SUPPLIED RECORDS

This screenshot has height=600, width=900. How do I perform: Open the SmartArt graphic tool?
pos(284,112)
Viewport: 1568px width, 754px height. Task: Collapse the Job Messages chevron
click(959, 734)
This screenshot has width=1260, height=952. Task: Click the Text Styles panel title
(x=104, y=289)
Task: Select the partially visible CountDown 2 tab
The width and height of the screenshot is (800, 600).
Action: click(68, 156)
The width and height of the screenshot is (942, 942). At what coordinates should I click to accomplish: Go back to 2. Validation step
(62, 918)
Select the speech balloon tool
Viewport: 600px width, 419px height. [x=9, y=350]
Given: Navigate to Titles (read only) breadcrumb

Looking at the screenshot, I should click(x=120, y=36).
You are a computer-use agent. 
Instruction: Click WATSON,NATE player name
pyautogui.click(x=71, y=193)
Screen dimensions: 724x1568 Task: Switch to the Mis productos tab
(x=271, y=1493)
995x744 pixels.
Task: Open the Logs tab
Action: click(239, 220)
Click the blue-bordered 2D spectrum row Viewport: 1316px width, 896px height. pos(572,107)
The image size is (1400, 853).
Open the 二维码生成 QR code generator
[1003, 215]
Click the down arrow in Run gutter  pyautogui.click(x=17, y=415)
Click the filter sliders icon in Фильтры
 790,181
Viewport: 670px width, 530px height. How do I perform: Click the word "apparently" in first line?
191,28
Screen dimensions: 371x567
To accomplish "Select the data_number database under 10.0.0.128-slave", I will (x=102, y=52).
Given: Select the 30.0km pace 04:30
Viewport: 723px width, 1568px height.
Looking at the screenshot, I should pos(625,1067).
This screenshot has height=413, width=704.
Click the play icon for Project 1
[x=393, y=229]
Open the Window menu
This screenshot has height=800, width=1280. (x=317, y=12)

PROBLEM DESCRIPTION
Please write out all of the items above word for word, keeping each line as it stands.

RESULT OF THIS TASK
This screenshot has height=600, width=900. How do I perform: Open the SmartArt graphic tool?
pos(284,112)
Viewport: 1568px width, 754px height. Task: Collapse the Job Messages chevron
click(959, 734)
This screenshot has width=1260, height=952. Task: Click the Text Styles panel title
(x=104, y=289)
Task: Select the partially visible CountDown 2 tab
The width and height of the screenshot is (800, 600).
Action: click(68, 156)
The width and height of the screenshot is (942, 942). At what coordinates should I click to accomplish: Go back to 2. Validation step
(62, 918)
Select the speech balloon tool
Viewport: 600px width, 419px height. [x=9, y=350]
Given: Navigate to Titles (read only) breadcrumb

Looking at the screenshot, I should click(x=120, y=36).
You are a computer-use agent. 
Instruction: Click WATSON,NATE player name
pyautogui.click(x=71, y=193)
Screen dimensions: 724x1568 Task: Switch to the Mis productos tab
(x=271, y=1493)
995x744 pixels.
Task: Open the Logs tab
Action: click(239, 220)
Click the blue-bordered 2D spectrum row Viewport: 1316px width, 896px height. pos(572,107)
The image size is (1400, 853).
Open the 二维码生成 QR code generator
[1003, 215]
Click the down arrow in Run gutter  pyautogui.click(x=17, y=415)
Click the filter sliders icon in Фильтры
 790,181
Viewport: 670px width, 530px height. How do I perform: Click the word "apparently" in first line?
191,28
Screen dimensions: 371x567
To accomplish "Select the data_number database under 10.0.0.128-slave", I will (x=102, y=52).
Given: Select the 30.0km pace 04:30
Viewport: 723px width, 1568px height.
Looking at the screenshot, I should pos(625,1067).
This screenshot has height=413, width=704.
Click the play icon for Project 1
[x=393, y=229]
Open the Window menu
This screenshot has height=800, width=1280. (x=317, y=12)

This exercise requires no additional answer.